---- Dataset excerpts

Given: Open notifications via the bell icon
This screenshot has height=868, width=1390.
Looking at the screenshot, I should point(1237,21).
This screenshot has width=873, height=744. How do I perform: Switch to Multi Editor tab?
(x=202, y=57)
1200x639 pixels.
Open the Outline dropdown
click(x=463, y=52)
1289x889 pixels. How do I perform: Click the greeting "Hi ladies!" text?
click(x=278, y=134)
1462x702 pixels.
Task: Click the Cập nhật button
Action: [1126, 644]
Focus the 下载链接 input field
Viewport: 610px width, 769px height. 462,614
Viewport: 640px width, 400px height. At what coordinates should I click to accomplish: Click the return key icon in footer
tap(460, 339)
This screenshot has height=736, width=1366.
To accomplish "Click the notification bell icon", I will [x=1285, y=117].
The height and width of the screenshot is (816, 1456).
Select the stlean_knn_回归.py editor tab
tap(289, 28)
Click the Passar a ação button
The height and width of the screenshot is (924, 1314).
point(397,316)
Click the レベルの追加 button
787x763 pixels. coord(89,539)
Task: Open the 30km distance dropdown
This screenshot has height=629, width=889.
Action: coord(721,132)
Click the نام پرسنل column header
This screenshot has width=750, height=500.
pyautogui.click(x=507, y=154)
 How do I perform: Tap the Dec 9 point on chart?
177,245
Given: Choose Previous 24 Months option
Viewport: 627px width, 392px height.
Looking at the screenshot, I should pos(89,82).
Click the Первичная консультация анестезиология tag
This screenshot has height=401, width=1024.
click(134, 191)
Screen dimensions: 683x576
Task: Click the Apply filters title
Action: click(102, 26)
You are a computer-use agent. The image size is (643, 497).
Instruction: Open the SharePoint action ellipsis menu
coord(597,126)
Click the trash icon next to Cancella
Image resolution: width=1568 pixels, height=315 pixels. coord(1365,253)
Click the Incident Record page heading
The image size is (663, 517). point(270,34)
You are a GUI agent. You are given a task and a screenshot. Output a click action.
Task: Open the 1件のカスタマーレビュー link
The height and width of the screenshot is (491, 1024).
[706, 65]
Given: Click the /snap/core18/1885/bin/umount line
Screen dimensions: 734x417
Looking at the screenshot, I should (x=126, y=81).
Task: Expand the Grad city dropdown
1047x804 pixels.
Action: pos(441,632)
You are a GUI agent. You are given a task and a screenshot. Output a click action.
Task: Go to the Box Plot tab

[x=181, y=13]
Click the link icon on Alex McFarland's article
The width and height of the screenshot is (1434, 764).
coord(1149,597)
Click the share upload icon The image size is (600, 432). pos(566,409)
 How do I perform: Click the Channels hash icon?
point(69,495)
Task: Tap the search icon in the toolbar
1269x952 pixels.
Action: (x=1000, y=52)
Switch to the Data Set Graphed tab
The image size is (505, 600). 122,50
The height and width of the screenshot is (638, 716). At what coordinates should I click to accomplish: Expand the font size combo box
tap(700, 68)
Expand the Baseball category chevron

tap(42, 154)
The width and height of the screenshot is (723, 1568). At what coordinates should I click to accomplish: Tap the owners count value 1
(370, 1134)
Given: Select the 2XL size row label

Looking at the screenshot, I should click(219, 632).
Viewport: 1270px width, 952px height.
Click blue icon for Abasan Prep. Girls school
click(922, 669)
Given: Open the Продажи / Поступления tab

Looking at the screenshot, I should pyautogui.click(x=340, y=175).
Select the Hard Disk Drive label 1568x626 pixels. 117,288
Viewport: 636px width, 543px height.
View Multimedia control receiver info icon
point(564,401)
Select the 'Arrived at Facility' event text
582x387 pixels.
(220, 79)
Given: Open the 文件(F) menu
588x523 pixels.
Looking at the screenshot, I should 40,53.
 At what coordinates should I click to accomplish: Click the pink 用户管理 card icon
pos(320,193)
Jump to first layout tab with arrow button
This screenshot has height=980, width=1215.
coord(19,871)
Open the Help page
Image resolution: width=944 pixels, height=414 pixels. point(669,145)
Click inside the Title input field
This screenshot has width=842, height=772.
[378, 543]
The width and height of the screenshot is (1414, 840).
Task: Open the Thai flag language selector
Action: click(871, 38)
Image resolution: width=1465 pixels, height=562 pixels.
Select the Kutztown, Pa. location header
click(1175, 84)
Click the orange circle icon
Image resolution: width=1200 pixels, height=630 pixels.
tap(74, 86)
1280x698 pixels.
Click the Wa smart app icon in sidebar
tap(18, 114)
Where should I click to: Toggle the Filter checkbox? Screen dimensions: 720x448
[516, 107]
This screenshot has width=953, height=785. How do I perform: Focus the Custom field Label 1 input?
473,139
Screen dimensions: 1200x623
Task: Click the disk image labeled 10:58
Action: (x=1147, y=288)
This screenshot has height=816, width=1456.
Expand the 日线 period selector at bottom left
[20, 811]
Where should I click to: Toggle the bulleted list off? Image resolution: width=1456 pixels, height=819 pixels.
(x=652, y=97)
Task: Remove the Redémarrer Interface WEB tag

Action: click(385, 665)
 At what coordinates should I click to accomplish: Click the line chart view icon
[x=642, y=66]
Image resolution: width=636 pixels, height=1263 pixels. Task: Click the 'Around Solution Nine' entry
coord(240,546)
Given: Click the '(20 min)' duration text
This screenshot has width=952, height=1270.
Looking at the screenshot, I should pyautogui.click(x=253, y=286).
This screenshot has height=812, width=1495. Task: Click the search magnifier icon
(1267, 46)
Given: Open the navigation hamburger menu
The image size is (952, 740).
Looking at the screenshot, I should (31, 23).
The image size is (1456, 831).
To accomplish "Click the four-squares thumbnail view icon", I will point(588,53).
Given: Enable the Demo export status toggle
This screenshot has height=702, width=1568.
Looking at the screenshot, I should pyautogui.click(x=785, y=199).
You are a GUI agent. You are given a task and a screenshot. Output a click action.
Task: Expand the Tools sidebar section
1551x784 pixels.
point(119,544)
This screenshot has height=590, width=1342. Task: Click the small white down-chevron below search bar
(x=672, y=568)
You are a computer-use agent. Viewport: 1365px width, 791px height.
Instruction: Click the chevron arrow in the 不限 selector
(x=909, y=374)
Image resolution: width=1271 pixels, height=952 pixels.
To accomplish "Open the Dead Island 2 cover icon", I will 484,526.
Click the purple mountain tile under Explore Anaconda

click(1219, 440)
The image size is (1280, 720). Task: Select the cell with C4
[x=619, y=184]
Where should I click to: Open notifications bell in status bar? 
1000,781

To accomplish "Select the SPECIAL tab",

--------

» Task objective
Rewrite all of the lines above, replacing "return key" with "enter key" and leaving everything else unchanged.

» Written reply
Given: Open notifications via the bell icon
This screenshot has height=868, width=1390.
Looking at the screenshot, I should point(1237,21).
This screenshot has width=873, height=744. How do I perform: Switch to Multi Editor tab?
(x=202, y=57)
1200x639 pixels.
Open the Outline dropdown
click(x=463, y=52)
1289x889 pixels. How do I perform: Click the greeting "Hi ladies!" text?
click(x=278, y=134)
1462x702 pixels.
Task: Click the Cập nhật button
Action: [1126, 644]
Focus the 下载链接 input field
Viewport: 610px width, 769px height. 462,614
Viewport: 640px width, 400px height. At what coordinates should I click to accomplish: Click the enter key icon in footer
tap(460, 339)
This screenshot has height=736, width=1366.
To accomplish "Click the notification bell icon", I will [x=1285, y=117].
The height and width of the screenshot is (816, 1456).
Select the stlean_knn_回归.py editor tab
tap(289, 28)
Click the Passar a ação button
The height and width of the screenshot is (924, 1314).
point(397,316)
Click the レベルの追加 button
787x763 pixels. coord(89,539)
Task: Open the 30km distance dropdown
This screenshot has height=629, width=889.
Action: coord(721,132)
Click the نام پرسنل column header
This screenshot has width=750, height=500.
pyautogui.click(x=507, y=154)
 How do I perform: Tap the Dec 9 point on chart?
177,245
Given: Choose Previous 24 Months option
Viewport: 627px width, 392px height.
Looking at the screenshot, I should pos(89,82).
Click the Первичная консультация анестезиология tag
This screenshot has height=401, width=1024.
click(134, 191)
Screen dimensions: 683x576
Task: Click the Apply filters title
Action: click(102, 26)
You are a computer-use agent. The image size is (643, 497).
Instruction: Open the SharePoint action ellipsis menu
coord(597,126)
Click the trash icon next to Cancella
Image resolution: width=1568 pixels, height=315 pixels. coord(1365,253)
Click the Incident Record page heading
The image size is (663, 517). point(270,34)
You are a GUI agent. You are given a task and a screenshot. Output a click action.
Task: Open the 1件のカスタマーレビュー link
The height and width of the screenshot is (491, 1024).
[706, 65]
Given: Click the /snap/core18/1885/bin/umount line
Screen dimensions: 734x417
Looking at the screenshot, I should (x=126, y=81).
Task: Expand the Grad city dropdown
1047x804 pixels.
Action: pos(441,632)
You are a GUI agent. You are given a task and a screenshot. Output a click action.
Task: Go to the Box Plot tab

[x=181, y=13]
Click the link icon on Alex McFarland's article
The width and height of the screenshot is (1434, 764).
coord(1149,597)
Click the share upload icon The image size is (600, 432). pos(566,409)
 How do I perform: Click the Channels hash icon?
point(69,495)
Task: Tap the search icon in the toolbar
1269x952 pixels.
Action: (x=1000, y=52)
Switch to the Data Set Graphed tab
The image size is (505, 600). 122,50
The height and width of the screenshot is (638, 716). At what coordinates should I click to accomplish: Expand the font size combo box
tap(700, 68)
Expand the Baseball category chevron

tap(42, 154)
The width and height of the screenshot is (723, 1568). At what coordinates should I click to accomplish: Tap the owners count value 1
(370, 1134)
Given: Select the 2XL size row label

Looking at the screenshot, I should click(219, 632).
Viewport: 1270px width, 952px height.
Click blue icon for Abasan Prep. Girls school
click(922, 669)
Given: Open the Продажи / Поступления tab

Looking at the screenshot, I should pyautogui.click(x=340, y=175).
Select the Hard Disk Drive label 1568x626 pixels. 117,288
Viewport: 636px width, 543px height.
View Multimedia control receiver info icon
point(564,401)
Select the 'Arrived at Facility' event text
582x387 pixels.
(220, 79)
Given: Open the 文件(F) menu
588x523 pixels.
Looking at the screenshot, I should 40,53.
 At what coordinates should I click to accomplish: Click the pink 用户管理 card icon
pos(320,193)
Jump to first layout tab with arrow button
This screenshot has height=980, width=1215.
coord(19,871)
Open the Help page
Image resolution: width=944 pixels, height=414 pixels. point(669,145)
Click inside the Title input field
This screenshot has width=842, height=772.
[378, 543]
The width and height of the screenshot is (1414, 840).
Task: Open the Thai flag language selector
Action: click(871, 38)
Image resolution: width=1465 pixels, height=562 pixels.
Select the Kutztown, Pa. location header
click(1175, 84)
Click the orange circle icon
Image resolution: width=1200 pixels, height=630 pixels.
tap(74, 86)
1280x698 pixels.
Click the Wa smart app icon in sidebar
tap(18, 114)
Where should I click to: Toggle the Filter checkbox? Screen dimensions: 720x448
[516, 107]
This screenshot has width=953, height=785. How do I perform: Focus the Custom field Label 1 input?
473,139
Screen dimensions: 1200x623
Task: Click the disk image labeled 10:58
Action: (x=1147, y=288)
This screenshot has height=816, width=1456.
Expand the 日线 period selector at bottom left
[20, 811]
Where should I click to: Toggle the bulleted list off? Image resolution: width=1456 pixels, height=819 pixels.
(x=652, y=97)
Task: Remove the Redémarrer Interface WEB tag

Action: click(385, 665)
 At what coordinates should I click to accomplish: Click the line chart view icon
[x=642, y=66]
Image resolution: width=636 pixels, height=1263 pixels. Task: Click the 'Around Solution Nine' entry
coord(240,546)
Given: Click the '(20 min)' duration text
This screenshot has width=952, height=1270.
Looking at the screenshot, I should pyautogui.click(x=253, y=286).
This screenshot has height=812, width=1495. Task: Click the search magnifier icon
(1267, 46)
Given: Open the navigation hamburger menu
The image size is (952, 740).
Looking at the screenshot, I should (31, 23).
The image size is (1456, 831).
To accomplish "Click the four-squares thumbnail view icon", I will point(588,53).
Given: Enable the Demo export status toggle
This screenshot has height=702, width=1568.
Looking at the screenshot, I should pyautogui.click(x=785, y=199).
You are a GUI agent. You are given a task and a screenshot. Output a click action.
Task: Expand the Tools sidebar section
1551x784 pixels.
point(119,544)
This screenshot has height=590, width=1342. Task: Click the small white down-chevron below search bar
(x=672, y=568)
You are a computer-use agent. Viewport: 1365px width, 791px height.
Instruction: Click the chevron arrow in the 不限 selector
(x=909, y=374)
Image resolution: width=1271 pixels, height=952 pixels.
To accomplish "Open the Dead Island 2 cover icon", I will 484,526.
Click the purple mountain tile under Explore Anaconda

click(1219, 440)
The image size is (1280, 720). Task: Select the cell with C4
[x=619, y=184]
Where should I click to: Open notifications bell in status bar? 
1000,781

To accomplish "Select the SPECIAL tab",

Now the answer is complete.